> **Material for locating described items**
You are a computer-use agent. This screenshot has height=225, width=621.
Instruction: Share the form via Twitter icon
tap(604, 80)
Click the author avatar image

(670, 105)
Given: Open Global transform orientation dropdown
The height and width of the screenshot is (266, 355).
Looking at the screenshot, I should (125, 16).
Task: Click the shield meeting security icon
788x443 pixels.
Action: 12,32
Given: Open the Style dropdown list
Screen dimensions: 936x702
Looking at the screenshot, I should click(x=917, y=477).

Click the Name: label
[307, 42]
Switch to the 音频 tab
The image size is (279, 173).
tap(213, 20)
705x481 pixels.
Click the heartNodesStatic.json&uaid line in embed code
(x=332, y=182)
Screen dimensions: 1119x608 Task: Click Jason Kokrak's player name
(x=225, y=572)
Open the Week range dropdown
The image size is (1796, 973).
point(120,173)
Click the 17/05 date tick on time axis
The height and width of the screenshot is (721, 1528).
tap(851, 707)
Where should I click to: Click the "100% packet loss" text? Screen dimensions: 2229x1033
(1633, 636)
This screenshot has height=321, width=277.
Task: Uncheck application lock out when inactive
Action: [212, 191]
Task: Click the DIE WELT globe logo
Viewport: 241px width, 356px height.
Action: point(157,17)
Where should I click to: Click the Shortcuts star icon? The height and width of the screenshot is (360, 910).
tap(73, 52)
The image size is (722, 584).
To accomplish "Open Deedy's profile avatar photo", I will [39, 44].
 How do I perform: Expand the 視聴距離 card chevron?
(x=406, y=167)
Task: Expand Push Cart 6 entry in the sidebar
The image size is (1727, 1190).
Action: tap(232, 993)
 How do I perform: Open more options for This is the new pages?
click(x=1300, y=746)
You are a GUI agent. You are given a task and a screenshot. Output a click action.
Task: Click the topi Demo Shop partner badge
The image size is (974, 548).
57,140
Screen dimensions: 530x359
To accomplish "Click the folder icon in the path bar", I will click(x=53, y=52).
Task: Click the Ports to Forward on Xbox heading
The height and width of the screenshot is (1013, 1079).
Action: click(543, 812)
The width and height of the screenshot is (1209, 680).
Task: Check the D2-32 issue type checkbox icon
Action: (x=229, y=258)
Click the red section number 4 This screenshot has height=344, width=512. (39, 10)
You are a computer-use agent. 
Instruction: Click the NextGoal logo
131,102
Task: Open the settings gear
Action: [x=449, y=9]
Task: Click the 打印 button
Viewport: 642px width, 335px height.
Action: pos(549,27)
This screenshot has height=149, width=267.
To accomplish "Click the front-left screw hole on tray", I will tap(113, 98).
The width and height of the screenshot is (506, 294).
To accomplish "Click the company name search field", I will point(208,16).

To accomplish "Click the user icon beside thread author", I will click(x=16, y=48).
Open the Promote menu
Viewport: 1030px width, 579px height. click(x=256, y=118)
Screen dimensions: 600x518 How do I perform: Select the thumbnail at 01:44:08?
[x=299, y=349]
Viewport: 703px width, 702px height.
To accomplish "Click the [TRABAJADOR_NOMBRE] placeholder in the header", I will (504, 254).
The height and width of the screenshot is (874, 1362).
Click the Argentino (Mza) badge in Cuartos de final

> **GIVEN REQUEST**
Reproduce the material from the line with "Screen dimensions: 530x359" to the line with "will (504, 254).", substituting "To carry out" for "To accomplish" and changing nothing else.

> **WRITTEN REPLY**
Screen dimensions: 530x359
To carry out "Click the folder icon in the path bar", I will click(x=53, y=52).
Task: Click the Ports to Forward on Xbox heading
The height and width of the screenshot is (1013, 1079).
Action: click(543, 812)
The width and height of the screenshot is (1209, 680).
Task: Check the D2-32 issue type checkbox icon
Action: (x=229, y=258)
Click the red section number 4 This screenshot has height=344, width=512. (39, 10)
You are a computer-use agent. 
Instruction: Click the NextGoal logo
131,102
Task: Open the settings gear
Action: [x=449, y=9]
Task: Click the 打印 button
Viewport: 642px width, 335px height.
Action: pos(549,27)
This screenshot has height=149, width=267.
To carry out "Click the front-left screw hole on tray", I will tap(113, 98).
The width and height of the screenshot is (506, 294).
To carry out "Click the company name search field", I will point(208,16).

To carry out "Click the user icon beside thread author", I will click(x=16, y=48).
Open the Promote menu
Viewport: 1030px width, 579px height. click(x=256, y=118)
Screen dimensions: 600x518 How do I perform: Select the thumbnail at 01:44:08?
[x=299, y=349]
Viewport: 703px width, 702px height.
To carry out "Click the [TRABAJADOR_NOMBRE] placeholder in the header", I will (504, 254).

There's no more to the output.